Литмир - Электронная Библиотека

– Недавно здесь… Диверсант…. Расскажешь все – будешь жить, обещаю. Что толку нам тебя повесить, сам понимаешь… А так – составим рапорт о твоей группе, мне – благодарность, тебе – жизнь за то, что помог и вину свою осознал. Чем ты виноват?.. Поверил большевикам, обманут… Ну, когда вас выбросили? Молчишь… Николаев! Николаев, проведи «товарища» на экскурсию.

Николаев, тоненький юноша с нервным лицом, подошел к сидящему Гривцову:

– Позвольте руки…

Он ловко связал ему сзади руки и сделал приглашающий жест:

– Прошу…

В полуподвальном помещении, где свет скупо проникал сквозь маленькое пыльное окошко под потолком, Гривцов увидел деревянный топчан, весь в засохшей крови. Николаев вежливо произнес:

– Прошу садиться… Зубной боли не боитесь? – и указал на обшарпанную бормашину. Гривцов невольно стиснул зубы.

– Простите, вы женаты? – Николаев говорил необыкновенно светским тоном. Он взял кузнечные клещи и повертел их в тонких белых руках… Потом потрогал маленькие щипчики: – Вы, наверное, не привыкли ухаживать за своими ногтями…

Гривцова затошнило… Николаев, внимательно следящий за его побледневшим лицом, ногой подвинул по цементному полу жестяной таз:

– Вам дурно? Простите, воды здесь нет. Разденьтесь, пожалуйста.

Он зажег керосиновую лампу и стал накалять на ней вязальную спицу:

– Инструменты стерилизуем – чтоб не занести инфекцию.

В дверь просунулся детина:

– К господину начальнику!

Николаев с неудовольствием поморщился:

– Мы прощаемся с вами ненадолго, дорогой… Возвращайтесь.

Начальник за столом ел землянику из блюдечка.

– Как тебе наша амбулатория? Ну, рассказывай…

И Гривцов с ужасом услышал свой голос, произнесший:

– Что вы хотите знать?

Начальник оживился:

– О, вот! Когда вас выбросили с самолета? Парашютисты? Или переходили фронт пешком?

Гривцов лихорадочно соображал. Тянуть время! Усыпить их бдительность! Дожить до ночи. Потом – бежать.

– Я все скажу, – произнес он, чувствуя себя уже предателем. Так вот как становятся предателями!..

– Говори. Парашютист? Ну!

– Завтра, – пробормотал Гривцов. – Все завтра скажу…

– Николае-ев!

– О ччерт.

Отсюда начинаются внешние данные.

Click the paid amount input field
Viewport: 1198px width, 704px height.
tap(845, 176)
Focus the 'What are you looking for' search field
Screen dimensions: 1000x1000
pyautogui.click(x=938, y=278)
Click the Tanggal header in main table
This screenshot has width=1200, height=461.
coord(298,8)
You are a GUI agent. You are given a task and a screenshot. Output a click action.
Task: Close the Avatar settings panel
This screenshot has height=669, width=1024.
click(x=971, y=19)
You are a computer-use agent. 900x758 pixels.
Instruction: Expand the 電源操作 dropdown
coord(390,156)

Парашютист!

– Когда выброшен?

– Восемь дней назад.

– Состав группы?

Гривцов вдруг представил, как карательный отряд ловит несуществующих парашютистов, прочесывает местность, а там – одна Катя, больная, беспомощная, и где-то здесь – группа, которая ее ждет, кольцо облавы сжимается вокруг нее…

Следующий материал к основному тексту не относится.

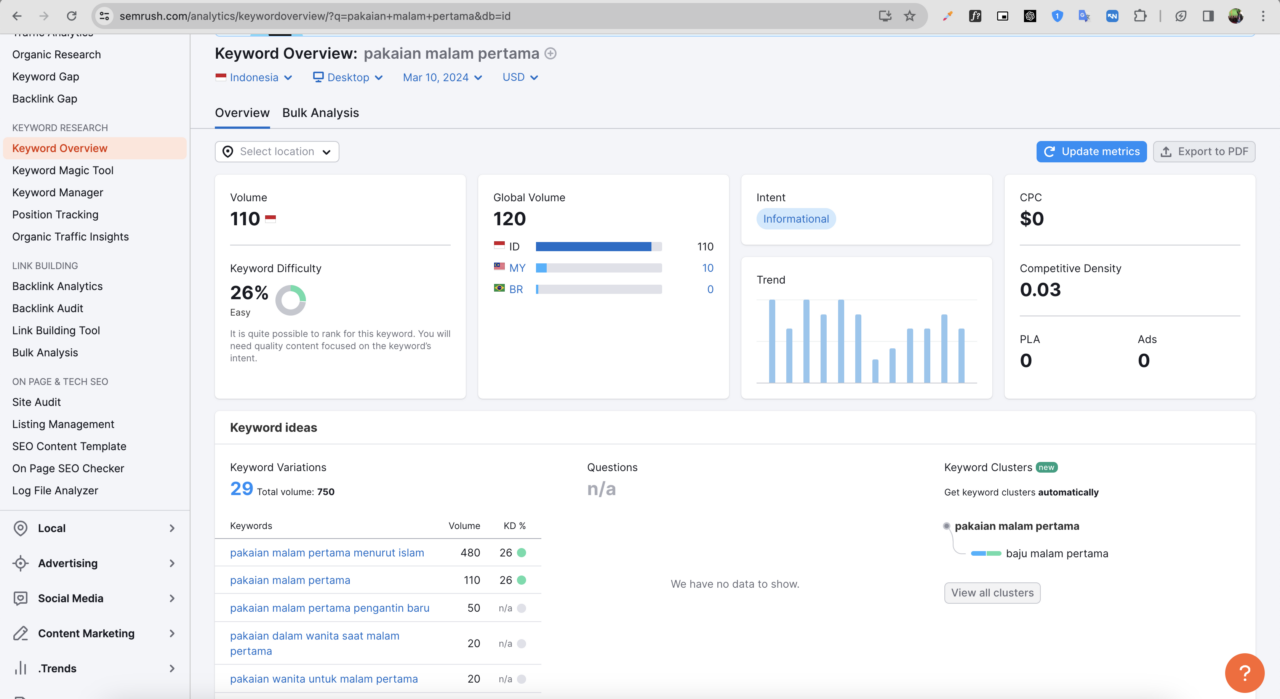Screen dimensions: 1280x699
Task: Click the Export to PDF button
Action: point(1204,152)
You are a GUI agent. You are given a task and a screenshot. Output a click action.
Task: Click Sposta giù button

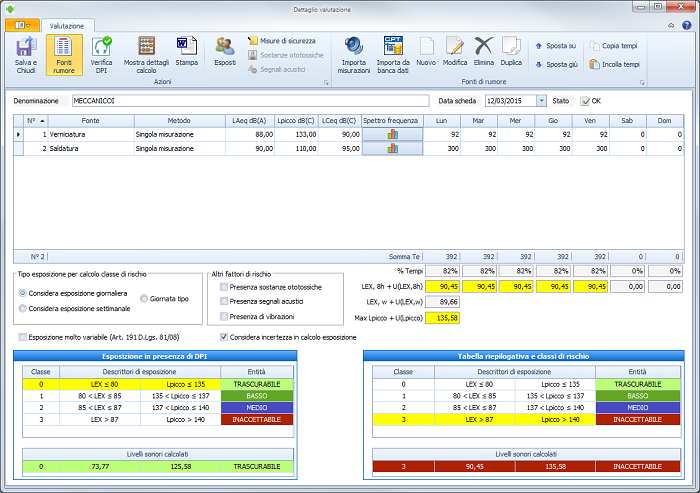point(556,64)
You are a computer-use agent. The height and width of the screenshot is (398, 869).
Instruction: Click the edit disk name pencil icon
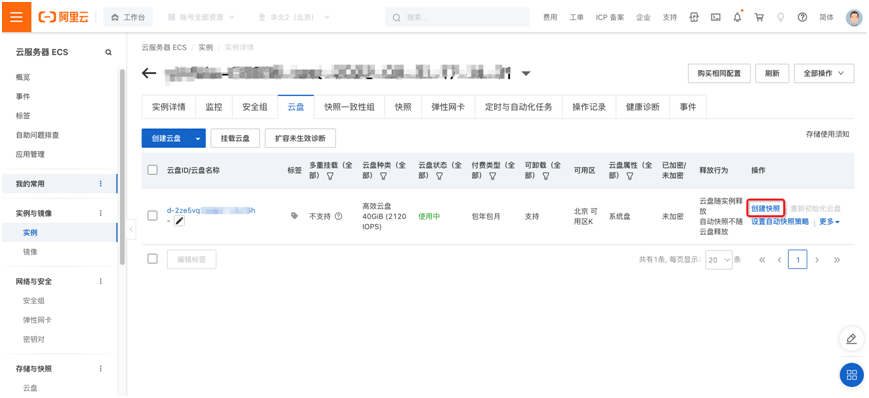pyautogui.click(x=180, y=221)
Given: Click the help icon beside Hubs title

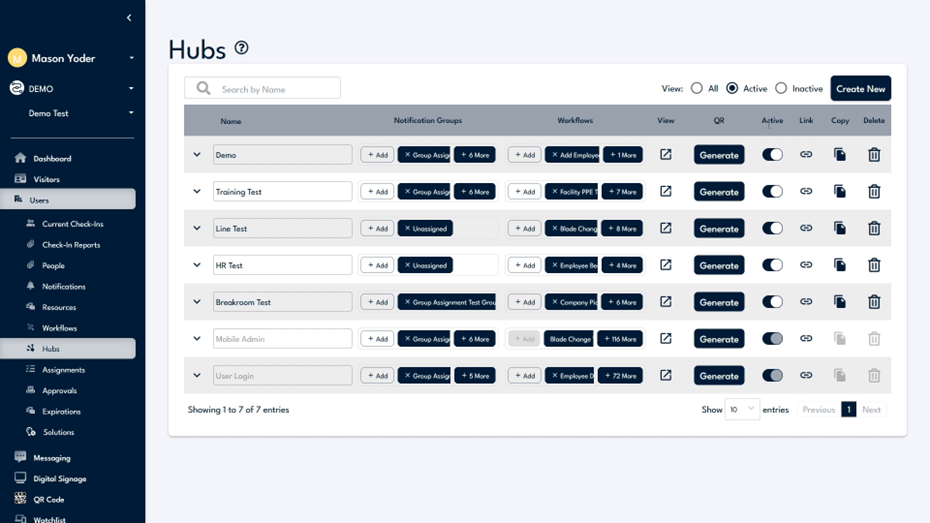Looking at the screenshot, I should click(241, 48).
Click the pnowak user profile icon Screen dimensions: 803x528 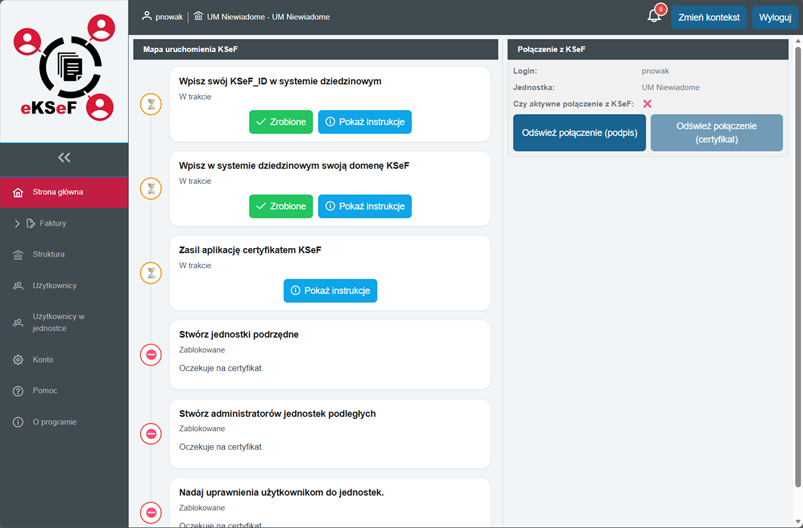tap(147, 17)
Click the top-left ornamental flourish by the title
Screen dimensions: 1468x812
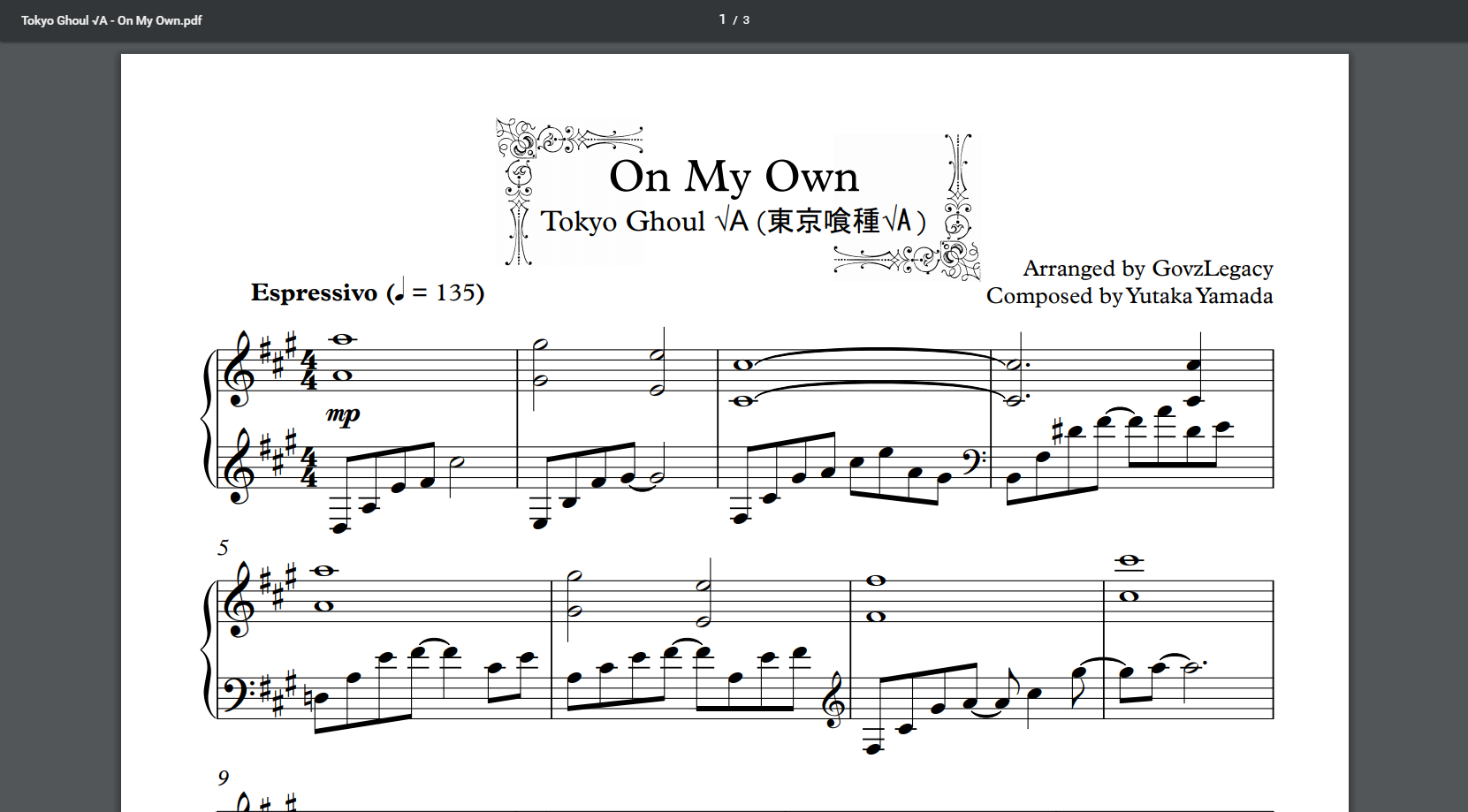[x=530, y=150]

– Пусть тебе цыганка нагадает состав группы, – с яростью сказал он и поднялся:

– Привет!

– Куда?

– В амбулаторию! Что-то зуб болит, – с издевкой сказал Гривцов и плюнул в блюдечко с земляникой:

– Приятного аппетита!

Стоявший у двери детина коротко гоготнул, аккуратно снял с верха блюдечка несколько ягод и, неожиданно зажав Гривцову нос, сунул землянику ему в рот:

– Жри, падла!

Гривцов послушно разжевал душистые ягоды и, превозмогая желание проглотить их, вдруг плюнул душистую розовую массу в рожу детине.

Теперь хохотал начальник. Детина утерся, руки вытер о гимнастерку Гривцова и похлопал его по плечу:

– Ну пошли, храбрый…

…Через полчаса истерзанного Гривцова выволокли из подвала и бросили в угловую комнату с решеткой на окне. Детина вылил ему на голову ведро воды, и Гривцов очнулся, захлебываясь…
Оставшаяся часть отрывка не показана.